Essay Samples

The Rise of Outpatient Services

Table of contents

    Introduction


    Increasing numbers of American family physicians are trading their hospital practice for increased efficiency in outpatient settings. It is argued that hospital affiliation interrupts the normal outpatient practice of physicians who are happier to leave hospital service to hospitalist physicians specialized in the care of the admitted patient, and in communication with referring physicians or specialists who also may or may not be attached to a hospital according to the traditional pattern. (Henry 1997 1) A growing number of Managed Care Organizations (MGOs), hospitals and physicianowned groups are hiring ‘hospitalists’ whose preliminary function is to care for patients in hospital, freeing up primary physicians to concentrate on outpatient service.

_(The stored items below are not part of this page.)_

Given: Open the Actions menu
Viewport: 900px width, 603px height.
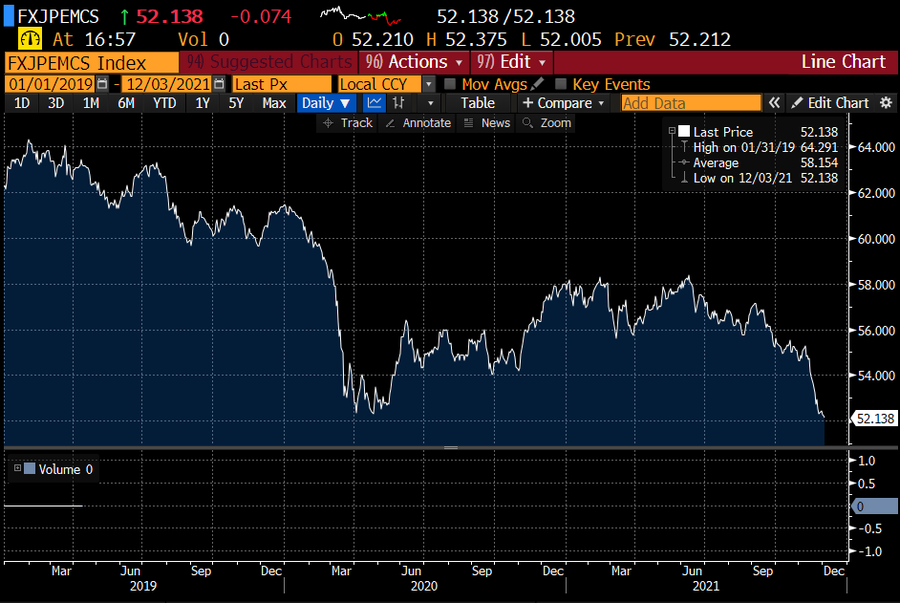Looking at the screenshot, I should [415, 62].
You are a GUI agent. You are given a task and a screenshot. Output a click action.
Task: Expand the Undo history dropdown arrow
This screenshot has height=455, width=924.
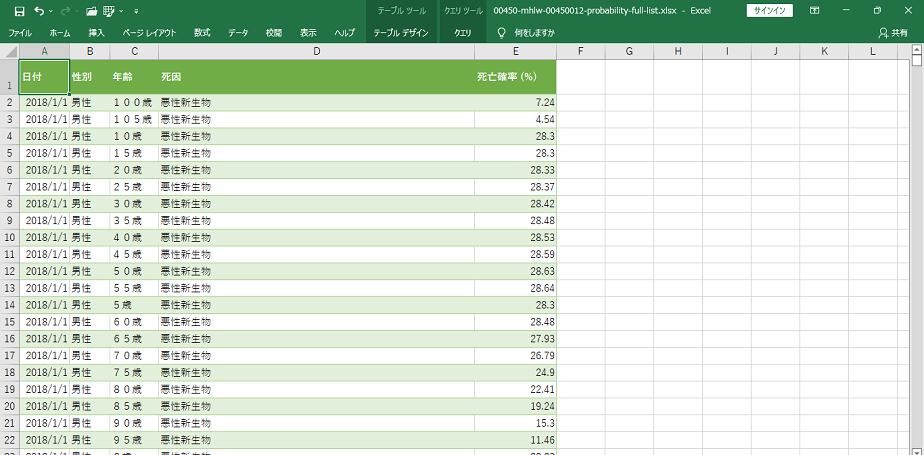click(x=51, y=11)
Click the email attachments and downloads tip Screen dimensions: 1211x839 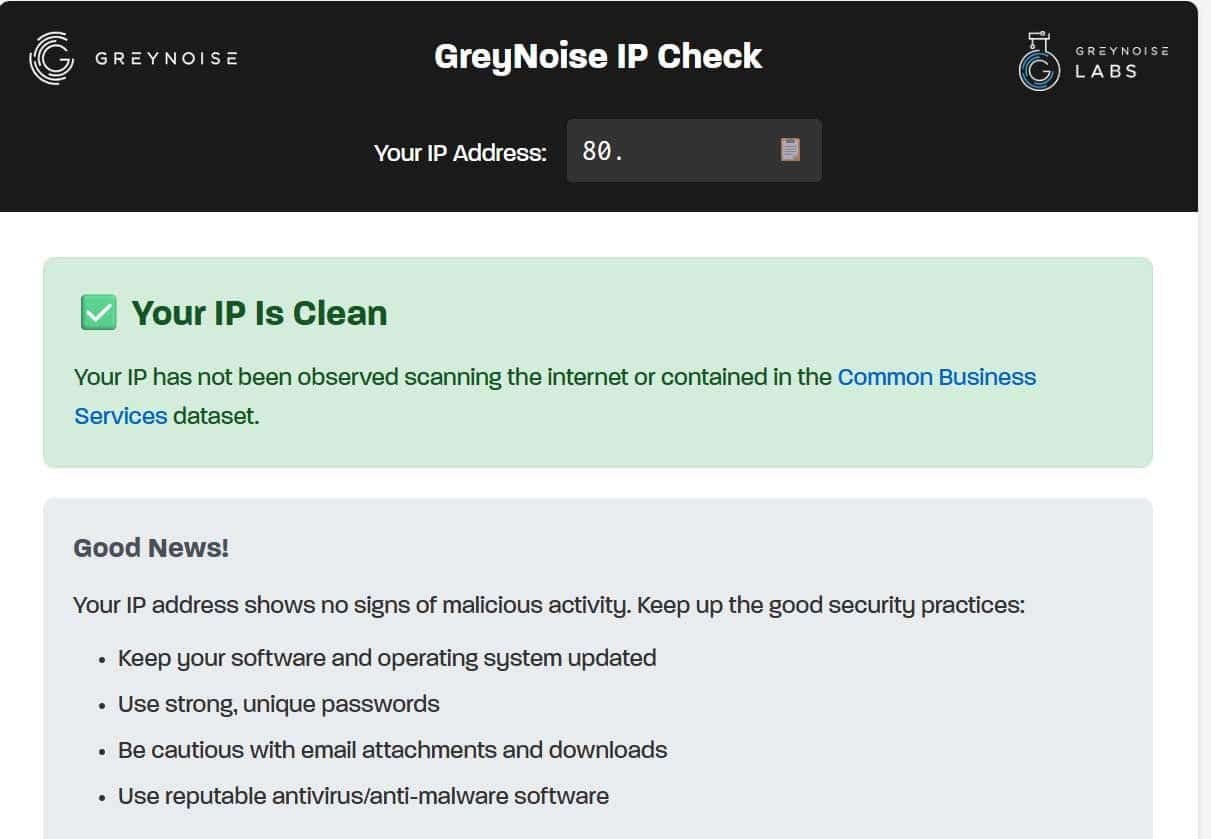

    In 1996, The National Association of Inpatient Physicians (NAIP) appeared with a membership of more than 500 and this affiliation has grown quickly towards the 1500 mark. Most hospitalists are internists, general surgeons, or sub-specialists including pulmonologists, whose practices involve significant hospital contact. According to literature made available by the NAIP, the organization aims to promote high quality and cost-effective care of the hospitalized patient, upholding the highest professionalism among hospitalists and other providers of inpatient care. The NAIP also has an educative role in helping physicians, other health care workers and patients to adjust to the new system, and a research role in investigating all areas of inpatient medicine, with another strong emphasis placed on building relations between hospitalists and other physicians and the healthcare establishment. (1998)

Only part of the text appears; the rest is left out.